Last year, capital city house prices climbed 6.8 per cent, according to official Australian Bureau of Statistics data, driven by a 12.2 per cent surge in the average cost of Sydney real estate.
The latest forecasts, which stem from Domain Group’s autumn ‘state of the market’ report, follow the Reserve Bank of Australia’s decision to cut rates in February and it is expected housing demand will be further stimulated by the likelihood of further moves in coming months.
“Buyer confidence has been boosted with the Reserve Bank’s recent interest rate cut and we’ve seen a solid start to 2015 in most markets,” Andrew Wilson, senior economist at the Domain Group, said.
“We are expecting buyer activity to remain solid through the autumn selling season and then moderate as we head into spring.”

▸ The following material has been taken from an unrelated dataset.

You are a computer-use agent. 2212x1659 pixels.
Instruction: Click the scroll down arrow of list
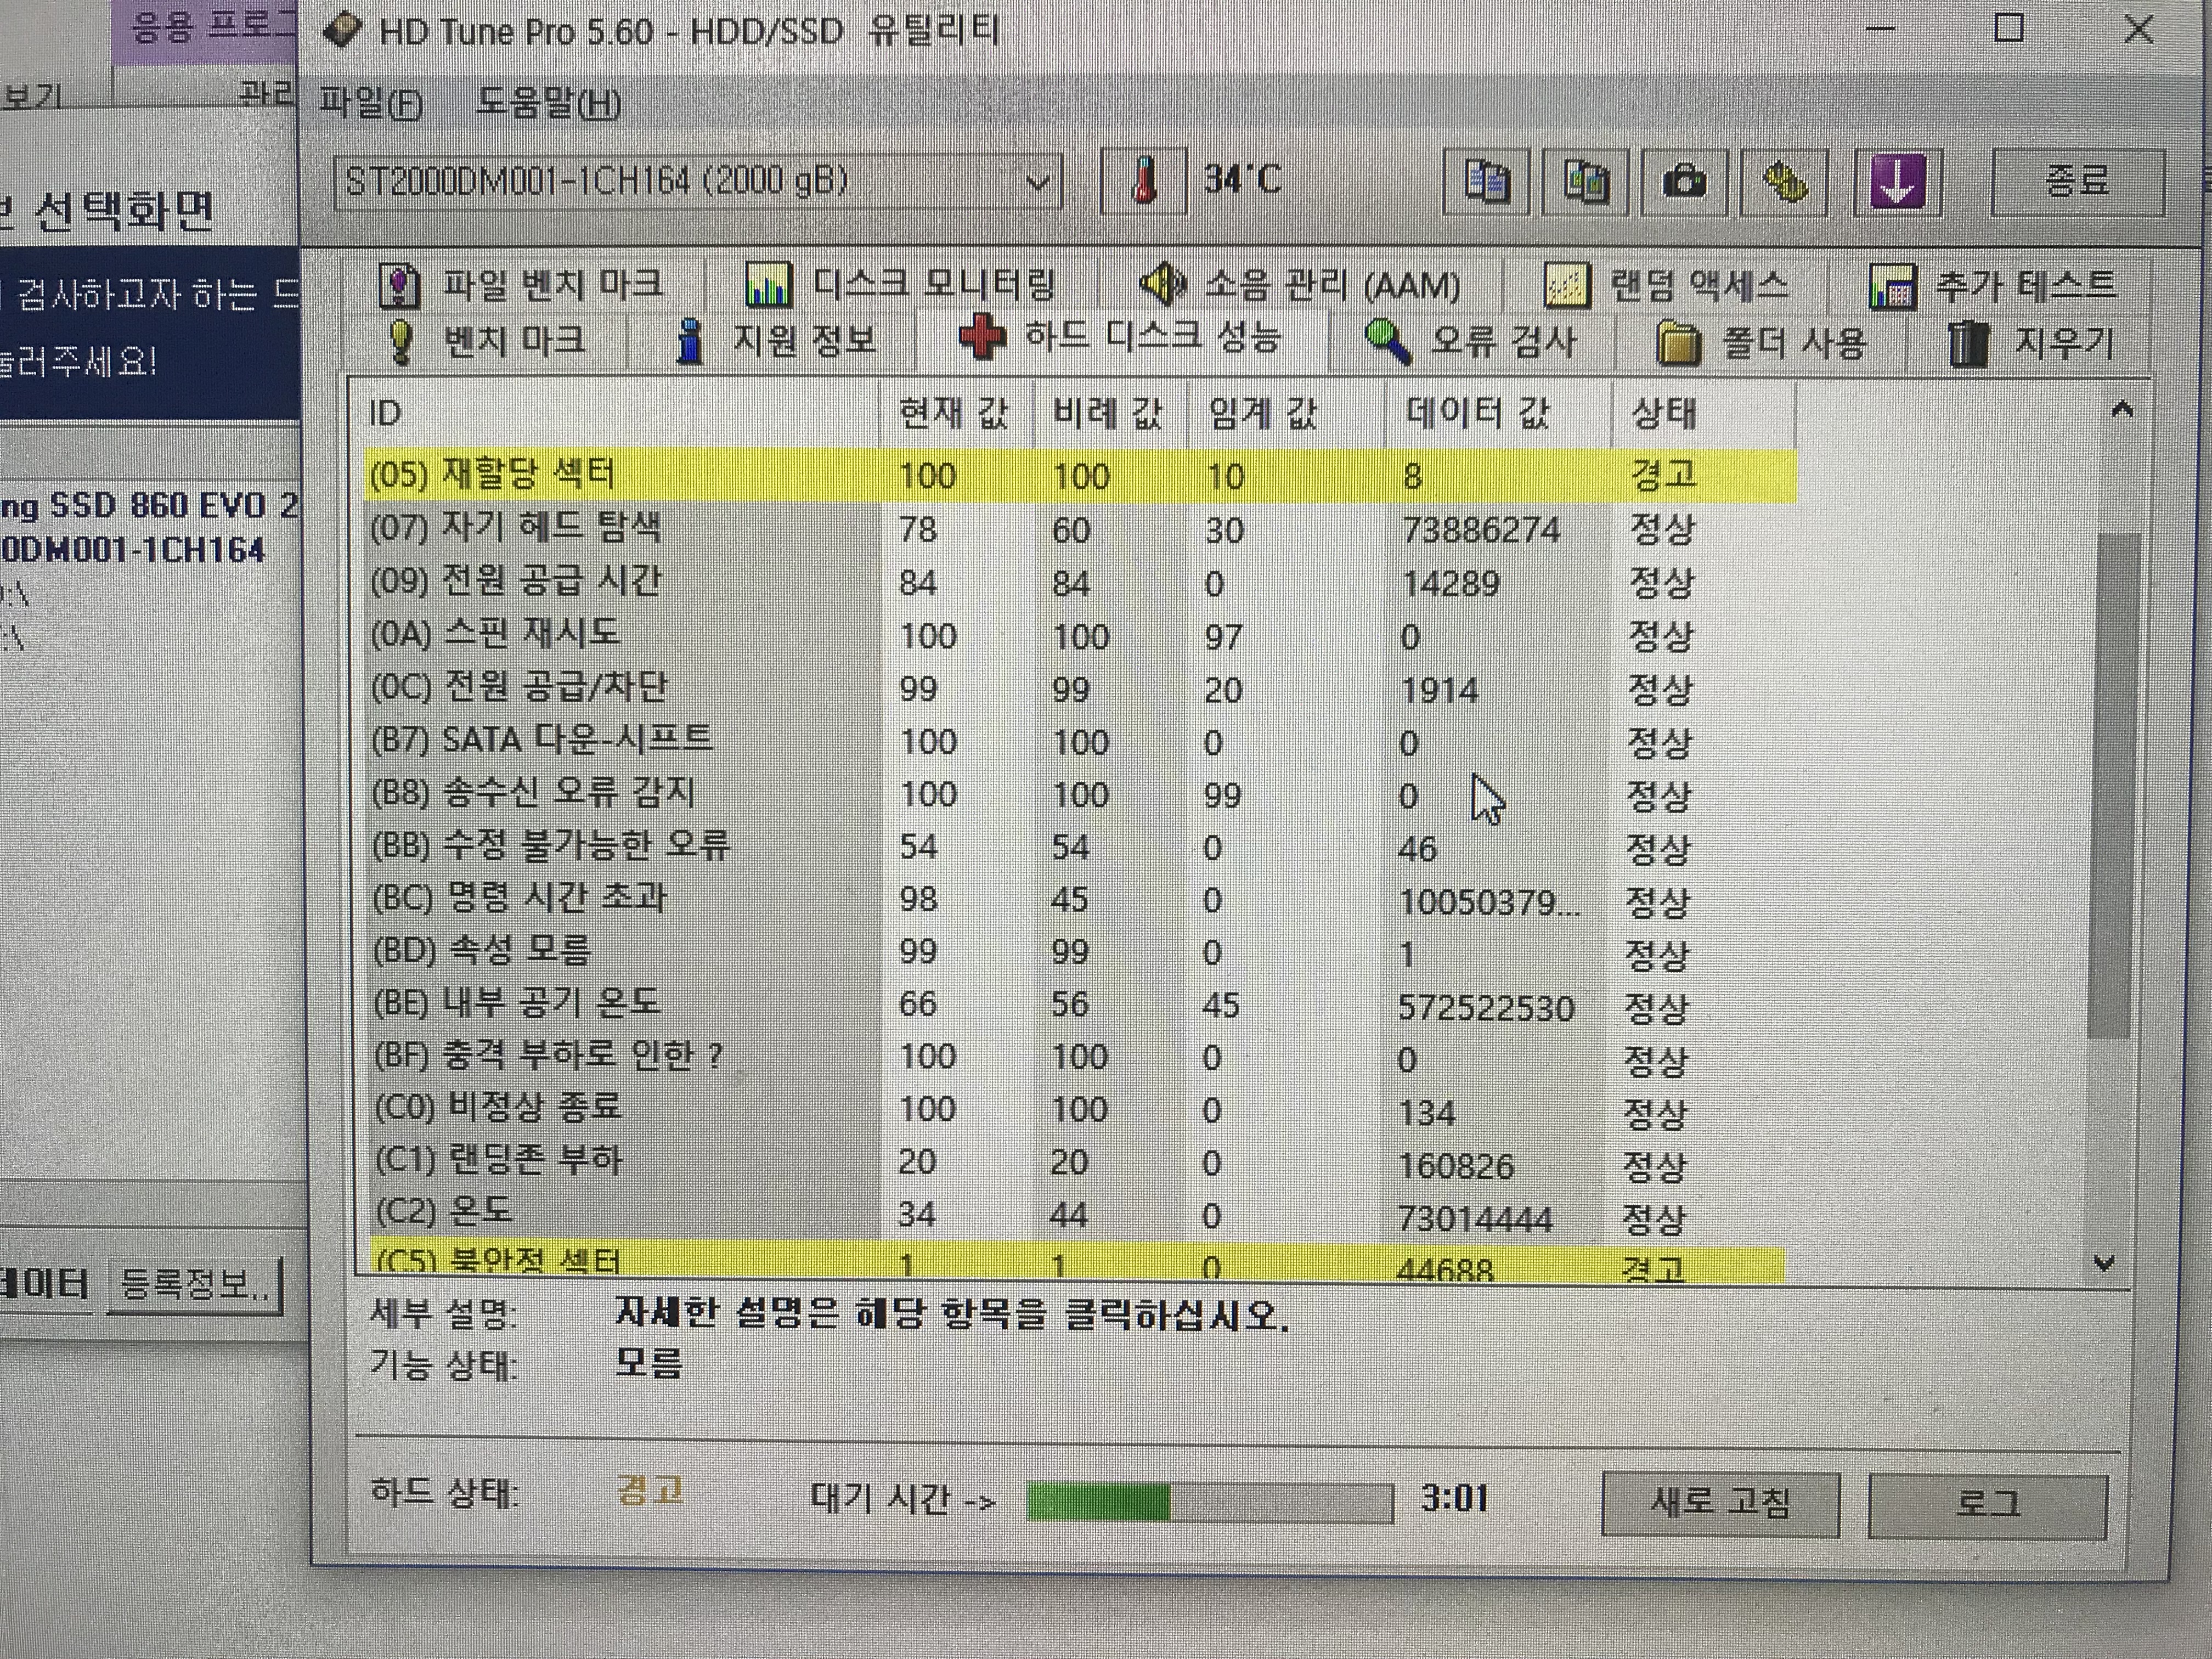pyautogui.click(x=2103, y=1263)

While the average growth in capital city prices is likely to reach 5 per cent, Sydney and Brisbane are expected to top this number, with the bubbling market in the Harbour City showing no signs of slowing.
“Sydney and Brisbane are set to be the best performers over the year, with 8 per cent and 6 per cent growth forecast respectively,” Dr Wilson said.
“Sydney’s resilience is largely driven by its property shortages and economy, however investor activity remains at record levels and this is another key driver of the price growth being seen.”
However, the trend is not so positive for Perth, Canberra and Darwin, which are expected to be the laggards again in 2015.
“Declining local economies spell fairly modest growth of around 2 per cent for Darwin, Canberra and Perth,” Dr Wilson said.
“[Meanwhile], Melbourne, Adelaide and Hobart are in for another positive year, with moderate growth of between 3 and 5 per cent likely.”